A POPULAR TEACHER, MR. S.

 
A POPULAR TEACHER
During my 43-years of teaching at a boys’ high school, I worked with dozens of teachers. Each teacher had their own characteristics. Some were strict and scary; and others gentle and tender-hearted, but Mr. S, a mathematics teacher, was the gentlest and the most tender-hearted.
He was a tall slender man with glasses, and was about seven years older than I. Since our desks were often close to each other, we often talked a lot with each other during recesses and after school. Thus, I came to know many things about him.
He rarely scolded his students. Even if he scolded them severely, he was not scary because his way of speaking was slow with some countryside accent. Since his scolding sounded funny, many students mocked him behind his back.
His class was usually noisy. I suppose the noisy students were a nuisance to those who wanted to study math seriously. Once he said to me, “I don’t want the principal to loiter along the corridor, looking into classrooms. He will get a bad impression of me because my class is noisy.” One day when a science teacher was teaching, his neighboring classroom was so noisy that he went there, opened the door, and shouted, “Quiet!” but he saw Mr. S teaching.
His desk in the teachers’ room was usually surrounded by several students at lunch breaks. They visited him not to ask math questions, but just to talk with him. One day he said to me, “K is a bad boy. He pulled out my leg hair. It still hurts.” It seems that not only K but also other students regarded him not as a teacher but as their classmate.
Besides these headaches, he had another. His homeroom students did not clean the classroom after school. How many times Mr. S scolded them for not cleaning, they ran away immediately after the last class finished. Therefore, Mr. S himself had to clean the classroom. He had to move 45 desks and 45 chairs to clean the floor and return them to their original positions every day.
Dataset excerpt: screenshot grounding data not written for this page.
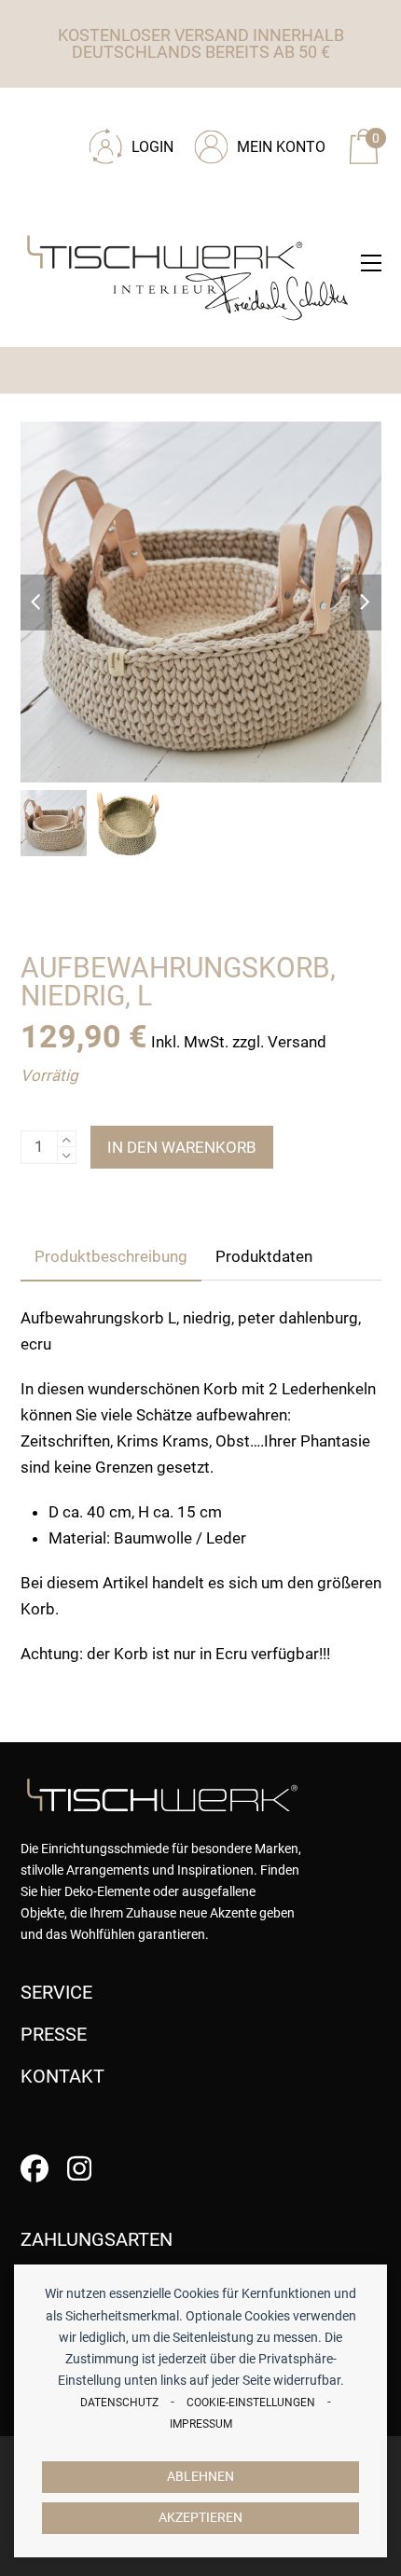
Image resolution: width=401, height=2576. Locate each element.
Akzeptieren (200, 2518)
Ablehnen (200, 2477)
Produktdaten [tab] (263, 1256)
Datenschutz (119, 2402)
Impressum (201, 2424)
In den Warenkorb (181, 1147)
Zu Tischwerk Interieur (146, 113)
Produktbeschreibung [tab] (111, 1256)
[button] (371, 263)
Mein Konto (281, 147)
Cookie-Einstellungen (251, 2402)
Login (152, 147)
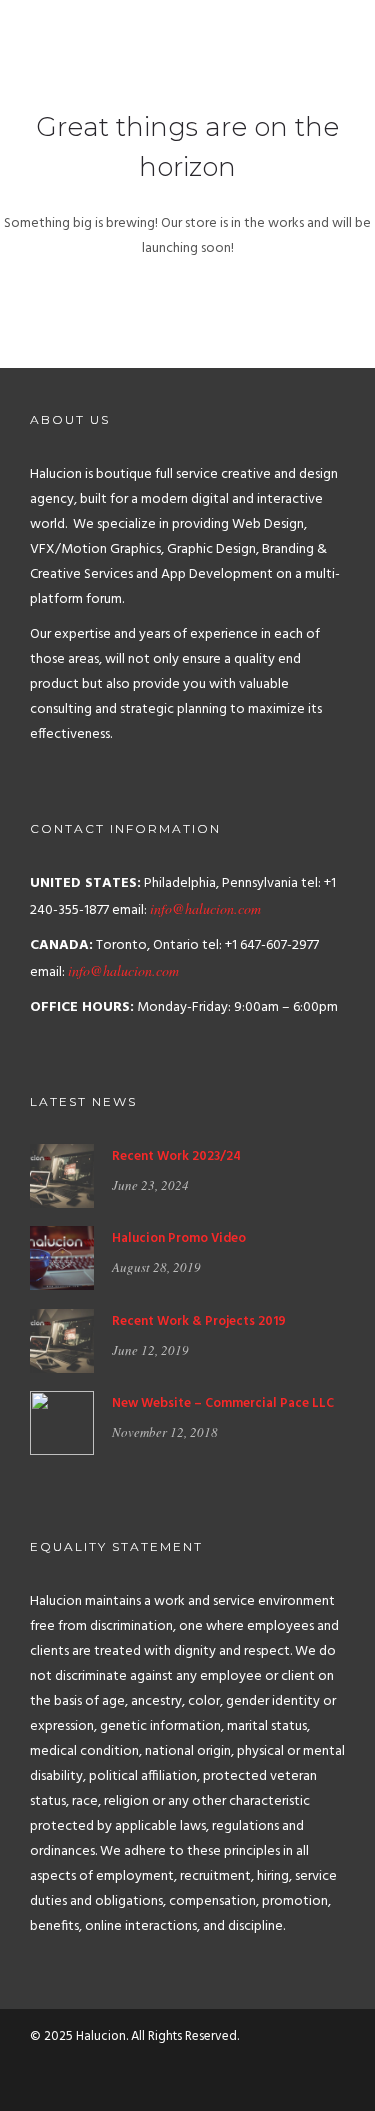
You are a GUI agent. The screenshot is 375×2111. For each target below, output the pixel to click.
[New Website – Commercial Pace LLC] (62, 1423)
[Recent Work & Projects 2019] (62, 1340)
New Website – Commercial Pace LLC (223, 1403)
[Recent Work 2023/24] (62, 1176)
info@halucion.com (205, 908)
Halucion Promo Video (179, 1238)
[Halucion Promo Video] (62, 1258)
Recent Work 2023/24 (176, 1156)
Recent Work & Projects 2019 (199, 1321)
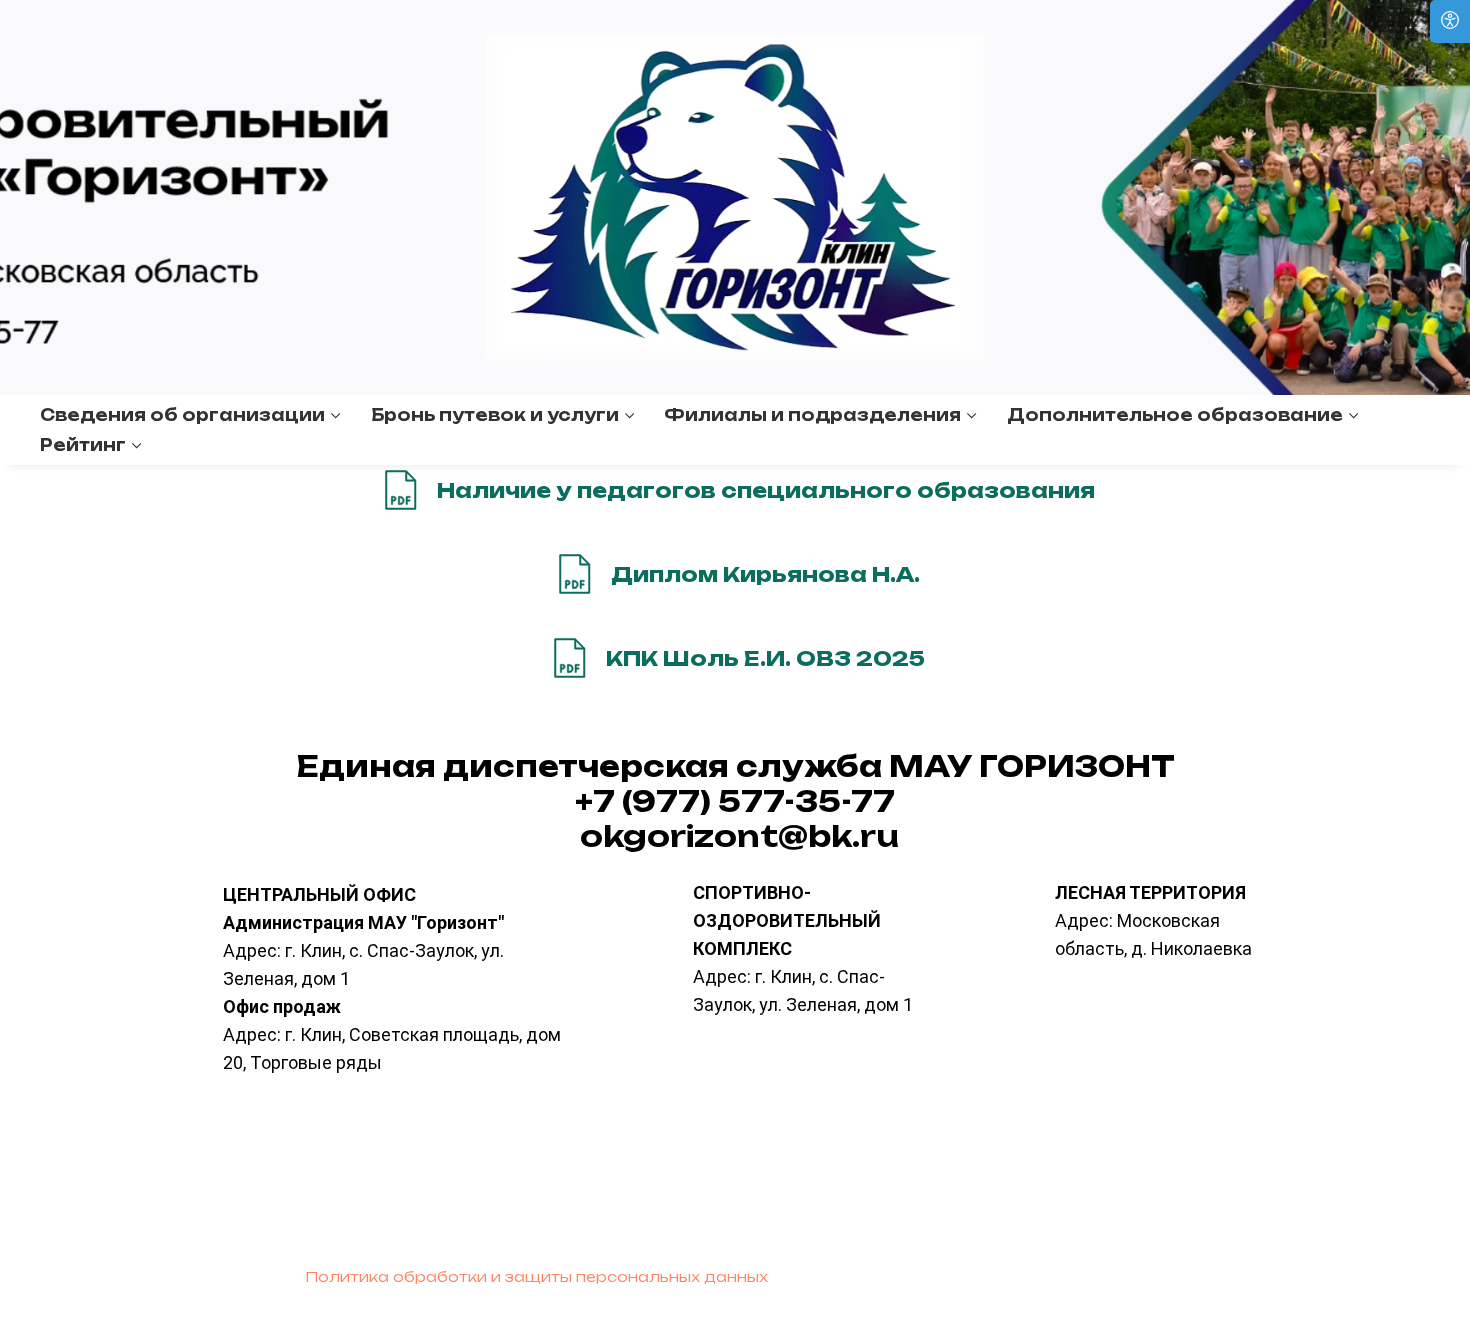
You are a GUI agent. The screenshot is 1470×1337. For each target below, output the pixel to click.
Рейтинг (83, 445)
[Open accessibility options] (1450, 21)
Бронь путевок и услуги (495, 415)
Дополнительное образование (1175, 415)
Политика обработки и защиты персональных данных (536, 1276)
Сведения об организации (182, 415)
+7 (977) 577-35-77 (735, 801)
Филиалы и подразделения (812, 415)
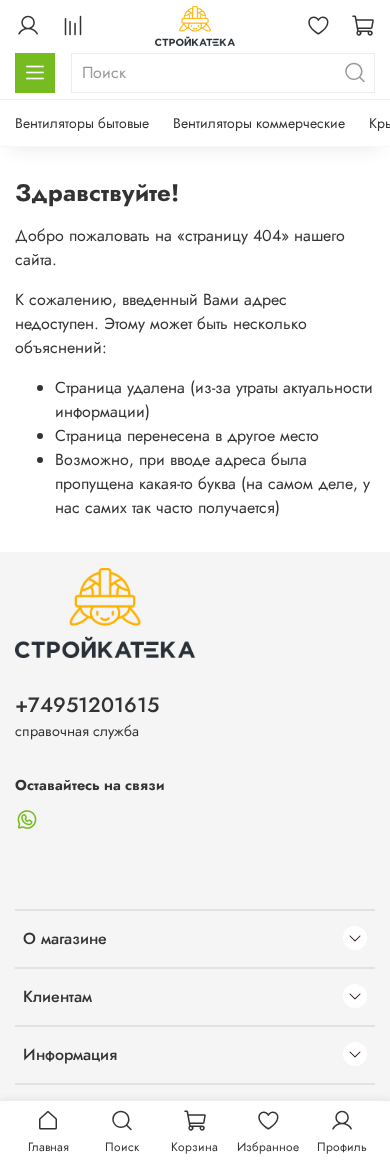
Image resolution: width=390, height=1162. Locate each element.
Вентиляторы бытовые (82, 123)
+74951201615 (87, 705)
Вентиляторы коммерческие (259, 123)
He complained to me, “These days my legs hurt.”
On top of his complaints about his students, he had much more complaints about his wife. I still remember what he said to me one day when we were eating lunch at a restaurant.
“I am angry with my wife,” he said. “She has reckless spending habits. She buys a lot of expensive cosmetics and clothes, and unnecessary things. I always have to return them to the shop. Last week, when I returned an electric appliance (I forgot what it was) together with the coupons, the shop owner said, ‘Mister, you don’t have to return the coupons. Please keep them.’” Besides her bad habits, she was an idle wife. She did not clean their house nor cook meals. She always went out to meet with her friends. He told me that he was thinking of divorcing her. (Actually, he divorced a few years after retiring from school.)
   Thus, he seems to have had hard time at home as well as at school. Today, however, he is a happy 80-year-old man because his middle-aged ex-students, about a dozen in number, have been holding a dinner three times a year for him for the past 15 or so years. I have also been invited to the feasts in recent years. Mr. S seemed to be a poor teacher at school, but today he is not. He looks happy surrounded by his middle aged ex-students. He has been and will be loved by them for the coming years. I have attended a lot of my ex-students’ alumni reunions, but I do not know a more popular teacher than Mr. S.

COMMENTS

This was a very nice and heartwarming story. It was great to read a memoir about a teacher who found a lot of joy and happiness after his career was over. I enjoyed reading this one very much.
 I could really feel your connection to this story. Your good and strong relationship as well as your admiration for him was very apparent in this work. I think that is why it came across as so sincere.

 I really liked the style. It was very different from a traditional memoir in that the story focused on the life and career of your co-worker rather than directly on your own.
 I’m not sure you need to include the information about your co-worker’s divorce and ex-wife in this memoir. The story is mainly about his relationship with his students and I think you should focus on that instead.